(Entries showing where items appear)

- - - - - - -

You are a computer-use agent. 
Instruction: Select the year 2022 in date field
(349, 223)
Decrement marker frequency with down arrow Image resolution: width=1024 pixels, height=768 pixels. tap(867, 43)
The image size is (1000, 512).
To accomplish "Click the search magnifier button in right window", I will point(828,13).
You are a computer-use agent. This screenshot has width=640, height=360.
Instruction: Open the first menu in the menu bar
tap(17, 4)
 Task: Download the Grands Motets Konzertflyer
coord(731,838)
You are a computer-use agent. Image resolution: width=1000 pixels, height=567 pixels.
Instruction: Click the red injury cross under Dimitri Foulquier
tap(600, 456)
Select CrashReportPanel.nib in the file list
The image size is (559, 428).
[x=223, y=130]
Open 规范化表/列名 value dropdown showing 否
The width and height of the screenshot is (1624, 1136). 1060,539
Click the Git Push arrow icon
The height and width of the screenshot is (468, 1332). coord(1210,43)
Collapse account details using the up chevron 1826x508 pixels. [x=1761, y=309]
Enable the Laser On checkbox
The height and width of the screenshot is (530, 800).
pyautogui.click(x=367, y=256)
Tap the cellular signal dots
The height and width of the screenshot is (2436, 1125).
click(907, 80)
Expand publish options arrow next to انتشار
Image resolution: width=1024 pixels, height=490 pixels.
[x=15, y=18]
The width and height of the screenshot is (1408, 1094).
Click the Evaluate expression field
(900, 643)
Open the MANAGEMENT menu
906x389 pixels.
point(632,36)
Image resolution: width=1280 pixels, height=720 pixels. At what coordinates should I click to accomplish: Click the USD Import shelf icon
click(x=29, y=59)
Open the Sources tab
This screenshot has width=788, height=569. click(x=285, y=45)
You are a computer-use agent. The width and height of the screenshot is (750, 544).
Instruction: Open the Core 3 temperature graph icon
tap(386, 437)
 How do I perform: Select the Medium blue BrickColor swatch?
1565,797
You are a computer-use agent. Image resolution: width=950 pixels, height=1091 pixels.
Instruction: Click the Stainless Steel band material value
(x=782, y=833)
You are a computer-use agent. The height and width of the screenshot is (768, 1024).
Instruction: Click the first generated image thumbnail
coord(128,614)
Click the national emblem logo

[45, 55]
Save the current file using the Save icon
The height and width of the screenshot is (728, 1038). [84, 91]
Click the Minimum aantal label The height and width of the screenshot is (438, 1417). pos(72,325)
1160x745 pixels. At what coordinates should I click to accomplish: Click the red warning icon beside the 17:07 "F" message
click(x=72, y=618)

- - - - - - -

◆ **EXERCISE INSTRUCTIONS**: Convert the listing above into a numbered list, one line per number, leaving out any blank lines.

◆ **EXPECTED OUTPUT**:
1. You are a computer-use agent. 
2. Instruction: Select the year 2022 in date field
3. (349, 223)
4. Decrement marker frequency with down arrow Image resolution: width=1024 pixels, height=768 pixels. tap(867, 43)
5. The image size is (1000, 512).
6. To accomplish "Click the search magnifier button in right window", I will point(828,13).
7. You are a computer-use agent. This screenshot has width=640, height=360.
8. Instruction: Open the first menu in the menu bar
9. tap(17, 4)
10.  Task: Download the Grands Motets Konzertflyer
11. coord(731,838)
12. You are a computer-use agent. Image resolution: width=1000 pixels, height=567 pixels.
13. Instruction: Click the red injury cross under Dimitri Foulquier
14. tap(600, 456)
15. Select CrashReportPanel.nib in the file list
16. The image size is (559, 428).
17. [x=223, y=130]
18. Open 规范化表/列名 value dropdown showing 否
19. The width and height of the screenshot is (1624, 1136). 1060,539
20. Click the Git Push arrow icon
21. The height and width of the screenshot is (468, 1332). coord(1210,43)
22. Collapse account details using the up chevron 1826x508 pixels. [x=1761, y=309]
23. Enable the Laser On checkbox
24. The height and width of the screenshot is (530, 800).
25. pyautogui.click(x=367, y=256)
26. Tap the cellular signal dots
27. The height and width of the screenshot is (2436, 1125).
28. click(907, 80)
29. Expand publish options arrow next to انتشار
30. Image resolution: width=1024 pixels, height=490 pixels.
31. [x=15, y=18]
32. The width and height of the screenshot is (1408, 1094).
33. Click the Evaluate expression field
34. (900, 643)
35. Open the MANAGEMENT menu
36. 906x389 pixels.
37. point(632,36)
38. Image resolution: width=1280 pixels, height=720 pixels. At what coordinates should I click to accomplish: Click the USD Import shelf icon
39. click(x=29, y=59)
40. Open the Sources tab
41. This screenshot has width=788, height=569. click(x=285, y=45)
42. You are a computer-use agent. The width and height of the screenshot is (750, 544).
43. Instruction: Open the Core 3 temperature graph icon
44. tap(386, 437)
45.  How do I perform: Select the Medium blue BrickColor swatch?
46. 1565,797
47. You are a computer-use agent. Image resolution: width=950 pixels, height=1091 pixels.
48. Instruction: Click the Stainless Steel band material value
49. (x=782, y=833)
50. You are a computer-use agent. The height and width of the screenshot is (768, 1024).
51. Instruction: Click the first generated image thumbnail
52. coord(128,614)
53. Click the national emblem logo
54. [45, 55]
55. Save the current file using the Save icon
56. The height and width of the screenshot is (728, 1038). [84, 91]
57. Click the Minimum aantal label The height and width of the screenshot is (438, 1417). pos(72,325)
58. 1160x745 pixels. At what coordinates should I click to accomplish: Click the red warning icon beside the 17:07 "F" message
59. click(x=72, y=618)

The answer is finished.